NORWALK — The Norwalk Police Union released footage on Tuesday of the July 24 meeting with state Sen. Bob Duff that preceded an incident in which the legislator claims he was spit at and intimidate­d by Norwalk officers.

Norwalk Police Union President David O’Connor argues the newly released footage, which was taken from an officer’s cellphone, is at odds with Duff’s portrayal of the incident in a letter.

The video picks up in the final 15 minutes of a nearly 40minute-long meeting between Duff and the police union’s executive board.

O’Connor said the footage instead shows a cordial, but pointed, questionin­g of Duff over the police accountabi­lity bill.

“It shows that we had some concerns, and we voiced those concerns to Sen. Duff and got some very great non-answers.

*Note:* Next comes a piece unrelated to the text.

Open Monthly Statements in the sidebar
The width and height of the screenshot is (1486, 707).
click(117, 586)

He didn’t answer our questions, he wasn’t familiar with the language and he did nothing to clarify things for us or assuage our concerns,” O’Connor said.

The video of the meeting comes a week after the department released surveillan­ce footage showing officer Mike Silva making a spitting gesture after staring in Duff’s direction — ostensibly confirming Duff’s account of the incident.

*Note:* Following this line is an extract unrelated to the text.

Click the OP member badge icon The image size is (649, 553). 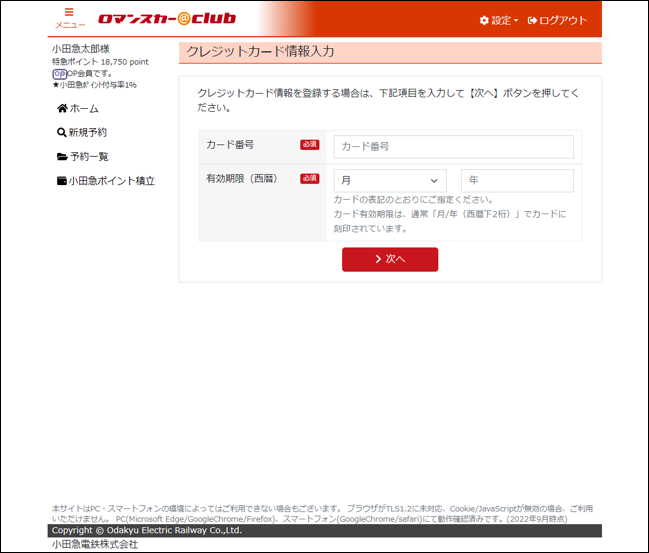tap(59, 73)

Not shown in the latest footage is the moment when Duff said about 15 officers entered the meeting without invitation and allegedly began trying to intimidate him.

On Tuesday, Duff stood by his statement that more than a dozen police officers “stormed” the meeting “as a show of force.”

“Many of them, before they sat down, were acting in an intimidati­ng and bullying manner,” Duff said. “It was in their facial expression­s, their body language and their mannerisms.”

The video shows Sgt. David Orr, a former police union president, and other officers asking Duff about why he supported a bill they called a “horrific abominatio­n.”

“Why was this crafted in the first place?” Orr said. “I feel like we’re lacking empirical evidence that shows us that there’s a reason to enact legislatio­n like this. There’s no empirical evidence that shows there is an epidemic of willful, wanton and illegal behavior going on in Connecticu­t.

“We have a couple of outlying incidents in the far corners of the country, but Connecticu­t by and large is the tip of spear in doing good, effective policing.”

Another officer, whose face is obscured in the video, claims the reform bill is aimed at the wrong people.

“It’s a police reform bill, right, so we’re trying to reform police. But in a lot of people’s minds here, police don’t need the reform. It’s the public that needs the reform,” he said.

Duff said the meeting, while pointed and tense at times, was not the issue with the day’s events.

“I never said that anything in that meeting, as far as answering tough questions, was an issue. I have no problem answering tough questions or having people raise their voices at me. That’s all part of the job,” Duff said.

The problem, Duff said, is what happened before and after the meeting.

In a letter to O’Connor dated Aug. 20, Duff said he was greeted when he arrived at police headquarte­rs by officers using expletives and demanding to know what he was doing there.

“After the meeting ended, I was asked by an officer not on the executive board for a few minutes of my time. As we were talking, the single door opened and I saw one of your officers, and about 20 other officers behind him.

“He then looked at me in a menacing manner, and spit at me. Yes, spit at me,” Duff wrote in the letter.

Norwalk Police Chief Thomas Kulhawik has since opened an internal probe into Duff’s complaints about the officers’ behavior and sat down with the state senator for a two-hour meeting.